-- BEGIN Article --

Postgres: SeqScan

Related configs and its default value:

seq_page_cost 1.0
cpu_tuple_cost 0.01

Given posts table:

\d posts
                                         Table "public.posts"
   Column    |            Type             | Collation | Nullable |              Default
-------------+-----------------------------+-----------+----------+-----------------------------------
 id          | integer                     |           | not null | nextval('posts_id_seq'::regclass)
 title       | character varying           |           | not null |
 body        | text                        |           | not null |
 created_at  | timestamp without time zone |           | not null |
 updated_at  | timestamp without time zone |           | not null |
Indexes:
    "posts_pkey" PRIMARY KEY, btree (id)
EXPLAIN (ANALYZE ON, BUFFERS ON)
SELECT * FROM posts;
                                            QUERY PLAN
---------------------------------------------------------------------------------------------------
 Seq Scan on posts  (cost=0.00..1.21 rows=21 width=319) (actual time=0.006..0.009 rows=21 loops=1)
   Buffers: shared hit=1
 Planning Time: 0.042 ms
 Execution Time: 0.025 ms

SELECT
  relpages,
  current_setting('seq_page_cost') AS seq_page_cost,
  relpages *
  current_setting('seq_page_cost')::decimal AS page_cost,
  reltuples,
  current_setting('cpu_tuple_cost') AS cpu_tuple_cost,
  reltuples *
  current_setting('cpu_tuple_cost')::decimal AS tuple_cost
FROM pg_class
WHERE relname='posts';

 relpages | seq_page_cost | page_cost | reltuples | cpu_tuple_cost | tuple_cost
----------+---------------+-----------+-----------+----------------+------------
        1 | 1             |         1 |        21 | 0.01           |       0.21
Seq Scan Cost = relpages * seq_page_cost + reltuples * cpu_tuple_cost
              = page_cost + tuple_cost
              = 1 * 1 + 21 * 0.01
              = 1 + 0.21
              = 1.21

100M data Seq Scan

CREATE TABLE example_users(id integer, name character varying(255), created_at timestamp without time zone default clock_timestamp());

-- Insert 100M users of id 1 and name test_1...

-- END Article --

▸ **Exercise tasks**:
1 > Name every column of the posts table shown on the Postgres SeqScan page.
2 > On the Postgres SeqScan page, retype the part starting with "SELECT * FROM" and going on through "time=0.006..0.009 rows=21 loops=1)".
The entries that follow have nothing to do with the Postgres SeqScan page.

-- BEGIN Given entries --

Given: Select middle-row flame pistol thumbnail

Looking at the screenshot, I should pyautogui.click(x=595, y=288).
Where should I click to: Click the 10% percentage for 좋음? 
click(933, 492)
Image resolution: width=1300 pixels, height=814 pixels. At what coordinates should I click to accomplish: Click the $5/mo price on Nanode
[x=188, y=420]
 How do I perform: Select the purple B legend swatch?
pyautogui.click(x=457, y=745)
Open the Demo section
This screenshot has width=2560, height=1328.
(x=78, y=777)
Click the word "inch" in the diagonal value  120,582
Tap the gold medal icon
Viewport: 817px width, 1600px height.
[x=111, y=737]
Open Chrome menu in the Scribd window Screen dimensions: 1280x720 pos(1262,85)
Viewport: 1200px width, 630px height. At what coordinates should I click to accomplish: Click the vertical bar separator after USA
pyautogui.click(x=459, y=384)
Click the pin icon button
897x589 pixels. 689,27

-- END Given entries --

▸ **Solved problems**:
1 > id, title, body, created_at, updated_at

2 >
SELECT * FROM posts;
                                            QUERY PLAN
---------------------------------------------------------------------------------------------------
 Seq Scan on posts  (cost=0.00..1.21 rows=21 width=319) (actual time=0.006..0.009 rows=21 loops=1)